As the season came to a screeching, unexpected halt in March due to the outbreak of COVID-19, loyal National Hockey League fans wondered what would happen next. After an action-packed season filled with highlight reel goals and show-stopping saves, the league was put on pause. After a few months of sorting out the COVID-19 situation, the NHL returned with a modified playoff format, featuring a newly created play-in round which would lead up to the Stanley Cup Playoffs. Teams battled their way through the first two rounds, but only four teams have proved themselves worthy of taking on their respective conference’s semifinal round.
The only four teams left in the running for the Stanley Cup are the Vegas Golden Knights and the Dallas Stars from the Western Conference, and the New York Islanders and Tampa Bay Lightning from the Eastern Conference. The Golden Knights went 39-24-8 in the regular season, finishing with 86 points and 227 goals. Their competitor, the Dallas Stars, went 37-24-8 with only 82 points, as their season got cut short. The Stars scored 180 times, one of the lowest records in the league. In the east, the Islanders went 35-23-10 with only 80 points and 192 goals, but don’t let that fool you; the Islanders mean business, even if they are the underdog on paper. The final team is the Tampa Bay Lightning, who boasted an impressive 43-21-6 record before the season’s abrupt close, with 92 points total and a whopping 245 goals, making them the highest scoring team in the league this year; this makes them the clear frontrunner.
Making a prediction for this year’s Stanley Cup Final will be extremely hard to do, as every team has its star player, its standout goalie or its spark plug. For the west, I will be predicting the Golden Knights to move onto the finals over the Stars, but not without a serious battle. I think this series will go into seven games, and here’s why: I believe that the goalie situation will propel the Knights forward. This year’s playoffs have highlighted the importance of having a solid goalie between the pipes, and the Golden Knights have the advantage in this field. With backup Robin Lehner posting an incredibly impressive goals against average of 1.99 in the playoffs, per NHL.com, he has carried the Knights on his back. This is compared to starting goalie Marc-Andre Fleury’s GAA of 2.27. This is still very strong, and allows the Golden Knights more depth in net. In the playoffs, Stars starter Ben Bishop has posted a baffling GAA of 5.43. This is extremely alarming news for the Stars, as Bishop letting in almost six goals a game may lead to a lack of confidence or morale. Another reason I am tempted to choose the Knights over the Stars is because of how the Stars’ offense is not producing as well as the Knights’ offense. Their defense has shown that they are extremely powerful, but the Golden Knights offense is simply better; William Karlsson, Mark Stone, Max Pacioretty and Alex Tuch have all been point production machines. I predict that the Stars’ defense will not be able to backbone the team to four wins, and the Golden Knights will close out this series in seven games.

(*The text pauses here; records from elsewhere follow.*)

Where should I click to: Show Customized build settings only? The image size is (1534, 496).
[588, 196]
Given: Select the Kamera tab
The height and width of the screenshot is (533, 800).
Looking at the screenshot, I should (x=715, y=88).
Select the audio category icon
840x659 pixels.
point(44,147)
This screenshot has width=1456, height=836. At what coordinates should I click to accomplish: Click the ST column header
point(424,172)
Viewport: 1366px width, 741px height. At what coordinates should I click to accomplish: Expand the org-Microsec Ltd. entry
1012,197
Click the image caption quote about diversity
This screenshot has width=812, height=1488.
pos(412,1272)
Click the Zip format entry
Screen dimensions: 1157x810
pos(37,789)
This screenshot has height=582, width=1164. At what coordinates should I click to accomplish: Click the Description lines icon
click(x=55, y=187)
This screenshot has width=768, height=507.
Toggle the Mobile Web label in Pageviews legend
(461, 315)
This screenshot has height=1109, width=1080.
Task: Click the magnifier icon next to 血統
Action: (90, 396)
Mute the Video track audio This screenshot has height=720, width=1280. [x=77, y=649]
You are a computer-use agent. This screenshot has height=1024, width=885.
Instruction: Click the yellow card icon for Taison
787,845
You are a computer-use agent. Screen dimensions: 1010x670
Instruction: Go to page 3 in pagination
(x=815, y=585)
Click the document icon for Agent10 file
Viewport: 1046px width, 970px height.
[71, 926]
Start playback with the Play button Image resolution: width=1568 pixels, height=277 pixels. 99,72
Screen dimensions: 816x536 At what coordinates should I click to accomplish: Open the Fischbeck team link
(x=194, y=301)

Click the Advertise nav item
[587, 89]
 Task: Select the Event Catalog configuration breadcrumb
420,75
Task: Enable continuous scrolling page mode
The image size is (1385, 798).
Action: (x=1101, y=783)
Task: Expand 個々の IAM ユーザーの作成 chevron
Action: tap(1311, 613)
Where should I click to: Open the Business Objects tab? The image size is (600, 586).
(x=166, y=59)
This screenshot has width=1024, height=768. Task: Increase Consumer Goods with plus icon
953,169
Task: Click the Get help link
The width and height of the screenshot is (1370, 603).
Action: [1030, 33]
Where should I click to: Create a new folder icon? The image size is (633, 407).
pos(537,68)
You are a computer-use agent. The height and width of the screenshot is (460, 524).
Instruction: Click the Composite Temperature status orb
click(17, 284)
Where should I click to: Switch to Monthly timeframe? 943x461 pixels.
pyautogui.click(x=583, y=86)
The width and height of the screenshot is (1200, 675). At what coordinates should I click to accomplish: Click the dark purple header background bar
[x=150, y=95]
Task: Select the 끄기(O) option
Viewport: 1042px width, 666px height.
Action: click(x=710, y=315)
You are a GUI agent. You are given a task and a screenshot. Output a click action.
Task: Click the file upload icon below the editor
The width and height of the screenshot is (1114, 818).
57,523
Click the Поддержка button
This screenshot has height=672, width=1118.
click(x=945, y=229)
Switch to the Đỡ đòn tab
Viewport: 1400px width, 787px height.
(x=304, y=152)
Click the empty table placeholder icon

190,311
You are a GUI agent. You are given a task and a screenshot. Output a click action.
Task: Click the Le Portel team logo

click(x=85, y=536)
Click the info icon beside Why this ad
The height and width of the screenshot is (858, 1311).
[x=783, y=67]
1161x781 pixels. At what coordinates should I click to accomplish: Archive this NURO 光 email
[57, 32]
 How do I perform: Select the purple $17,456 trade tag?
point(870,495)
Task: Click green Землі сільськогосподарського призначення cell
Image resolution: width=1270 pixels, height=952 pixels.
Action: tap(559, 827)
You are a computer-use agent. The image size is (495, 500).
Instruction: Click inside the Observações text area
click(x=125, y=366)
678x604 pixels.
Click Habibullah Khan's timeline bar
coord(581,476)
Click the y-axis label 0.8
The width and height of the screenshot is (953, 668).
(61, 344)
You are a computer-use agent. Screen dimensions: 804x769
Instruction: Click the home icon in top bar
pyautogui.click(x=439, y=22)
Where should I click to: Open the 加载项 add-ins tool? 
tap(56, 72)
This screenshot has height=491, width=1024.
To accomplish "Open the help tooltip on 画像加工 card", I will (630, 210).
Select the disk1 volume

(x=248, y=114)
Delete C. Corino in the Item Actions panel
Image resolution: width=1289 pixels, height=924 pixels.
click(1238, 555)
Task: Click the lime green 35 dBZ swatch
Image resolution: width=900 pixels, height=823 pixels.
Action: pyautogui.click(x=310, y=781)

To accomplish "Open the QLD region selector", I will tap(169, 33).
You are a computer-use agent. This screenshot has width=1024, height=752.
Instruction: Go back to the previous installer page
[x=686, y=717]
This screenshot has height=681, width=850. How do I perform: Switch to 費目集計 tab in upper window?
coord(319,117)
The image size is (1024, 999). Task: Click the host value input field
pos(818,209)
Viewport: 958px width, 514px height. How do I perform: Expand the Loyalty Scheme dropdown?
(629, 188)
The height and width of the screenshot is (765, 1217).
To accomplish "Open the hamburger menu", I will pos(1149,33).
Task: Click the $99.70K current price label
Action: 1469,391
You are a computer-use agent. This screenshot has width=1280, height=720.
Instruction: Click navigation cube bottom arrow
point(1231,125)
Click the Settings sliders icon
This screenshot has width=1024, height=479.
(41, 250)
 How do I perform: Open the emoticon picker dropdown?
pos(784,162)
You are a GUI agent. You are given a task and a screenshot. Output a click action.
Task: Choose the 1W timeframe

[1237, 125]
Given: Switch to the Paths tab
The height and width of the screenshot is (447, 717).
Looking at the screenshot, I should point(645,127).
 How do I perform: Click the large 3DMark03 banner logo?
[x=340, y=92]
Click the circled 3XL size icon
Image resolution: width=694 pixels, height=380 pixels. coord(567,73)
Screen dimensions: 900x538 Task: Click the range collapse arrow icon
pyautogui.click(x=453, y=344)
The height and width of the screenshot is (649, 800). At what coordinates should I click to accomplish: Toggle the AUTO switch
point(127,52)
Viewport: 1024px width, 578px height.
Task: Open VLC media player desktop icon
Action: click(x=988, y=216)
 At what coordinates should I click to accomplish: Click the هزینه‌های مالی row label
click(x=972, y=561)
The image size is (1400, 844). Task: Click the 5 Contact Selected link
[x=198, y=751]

In the east, I think things will go a bit differently. Although the sixth-seeded Islanders were able to beat two teams ranked higher than them, I do not think that they can replicate this success against the Lightning. The ever-present headline this season has been the wrecking crew that is the Lightning offense. In all three aspects of the game (offense, defense, and goaltending), the Lightning trumps the Islanders. In their forward core, they have their point producers like Nikita Kucherov and Brayden Point, and some enforcers like Pat Maroon. On defense, they have some of the best defensemen in the league in Victor Hedman and Mikhail Sergachev, and in goal they have Andrei Vasilevskiy, last year’s recipient of the Vezina Trophy. As you would guess, this is the award for best goaltender. It is going to be incredibly difficult for the Islanders to break through this tight-knit Lightning team. Up and down the ice, the Islanders are not nearly strong enough to bring down the Lightning; that is not to say that the Islanders are bad, because they are not. They have seriously strong depth throughout their four forward lines and in their defensive core, but they are not as talented as the Lightning who steamrolled the Atlantic Division’s top seeded Boston Bruins. Another key factor in playoff success is experience, and the Islanders do not have this at all. The Islanders are like strangers to the conference final, having a drought of 26 years without making it to this round. The Lightning have made the playoffs each of the last three years, and made it to the Cup Finals in 2015, making them seasoned to the playoff environment. This is just another reason why I believe they can beat the Islanders, in what I would guess to be just five games.
It will be interesting to see how these conference finals play out, because regardless of the outcome of both matchups, we will have a unique Stanley Cup Final round that should be extremely exciting. Whether it be the Knights taking on the Lightning or the underdog Islanders taking on the Stars, I am excited to watch it play out. The loyal fans of the NHL have been waiting for a long time, and now that sports are back, we can cheer on our favorite teams in a safe manner.